Le néolibéralisme, l'absence de politique française avec le monde arabe et la guerre en Irak ont-ils enfanté l'islamisme en France ?
En réponse à cette étude, le conseiller municipal de Dunkerque, membre du Mouvement des citoyens et président de l'association Nation citoyenne Claude Nicolet estime que «ce sondage est le reflet d'une réalité» que les Français vivent dans des quartiers, banlieues et «dans des endroits pas forcément densément peuplés, qui sortent du cliché de lieux sous la coupe des salafistes». «La numérisation de la vie politique, sociale et aussi intellectuelle fait que l'idéologie islamiste se diffuse à grande échelle» assure-t-il.
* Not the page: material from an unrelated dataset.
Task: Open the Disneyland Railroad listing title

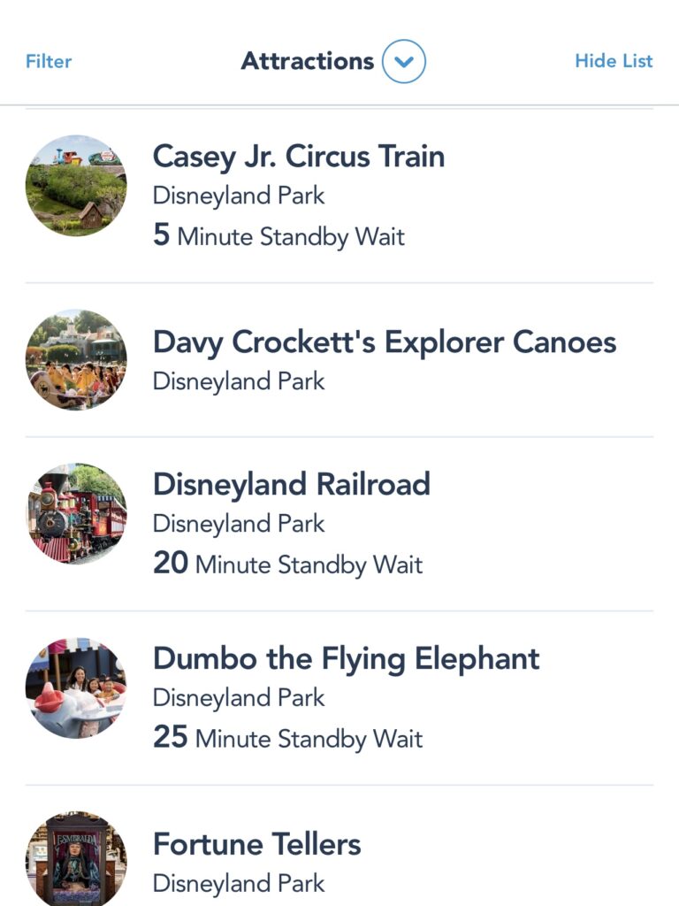Action: coord(292,484)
En somme, selon lui, la France est «confrontée à une véritable stratégie de ses ennemis, les islamistes, qui ont un objectif de conquête» : «Ils veulent faire des gens de confession musulmane une masse de manœuvre au sein de la société française – et globalement dans les sociétés européennes – pour pouvoir faire la promotion de leur idéologie.» Inquiet, Claude Nicolet affirme par ailleurs que les islamistes diffusent une «idéologie» dépassant «le domaine de la religion».
A partir du moment où l'on a abandonné la capacité à intégrer et même à assimiler, on a renoncé à transmettre et donc à faire vivre le sentiment d'appartenance
Mais comment cette idéologie a pu percer en France ? Pour ce défenseur de la République, cet islamisme s'appuie «en partie sur le néolibéralisme» et, par voie de conséquence, «de 30 à 40 ans d'abandon par la France [de ses valeurs]» : «L'idée de nation, de République, tout cela était devenu obsolète. Il fallait s'engager dans la mondialisation heureuse, pensant qu'elle allait apporter le bonheur universel à l'humanité... La France s'est aperçue que c'était une blague et une escroquerie.»
Le chevènementiste constate que les dernières décennies ont ainsi provoqué une «rupture de la transmission» des valeurs françaises. Or, cette transmission aurait dû permettre aux immigrés d'être intégrés dans la communauté nationale : «La nation française n'est constituée que de gens venant du monde entier. A partir du moment où l'on a abandonné la capacité à intégrer et même à assimiler – car la situation désormais exige l'assimilation – on a renoncé à transmettre et donc à faire vivre le sentiment d'appartenance. Les individus sont devenus des consommateurs.»
«Les islamistes, eux, ne font pas cette erreur-là. Ils sont dans la transmission de l'idéologie fascisante», avertit-il, rappelant qu'ils se servent de la «déficience des services sociaux, publics» dans certaines zones sensibles pour atteindre leur but. Les islamistes pallient ces défauts par une aide «efficace» à travers «des mosquées, des soupes populaires, un soutien social, etc.», décrit-il. Des endroits où la République a manqué pour des populations.
N'y a-t-il toutefois pas une petit lueur à l'horizon ? Claude Nicolet a le sentiment qu'Emmanuel Macron, par ses derniers discours, «commence à comprendre un certain nombre de choses» : «Les yeux commencent à s'ouvrir, après près de 300 morts depuis 2012. La réalité s'impose à tous.»
Claude Nicolet souhaite donc une remise en cause totale de la politique intérieure mais aussi de la politique étrangère. Il déplore de fait la quasi inexistence d'une politique arabe de la France depuis des années. «Il faut la remettre à l'ordre du jour car la France a une parole et une histoire», assume-t-il. Claude Nicolet espère finalement que la France reprenne son destin en main, avec une politique internationale «courageuse». Il signale en effet que «la guerre du Golfe en 1991 puis la destruction de l'Irak en 2003 par les Etats-Unis et le Royaume-uni ont fouetté l'intégrisme religieux, faisant émerger Daesh». Cette émergence est directement née de «tous les anciens cadres de l'armée de Saddam Hussein, qui n'ont pas supporté la dissolution de l'armée irakienne et du parti Baas quand les Etats-Unis ont quasi colonisé l'Irak», remarque-t-il.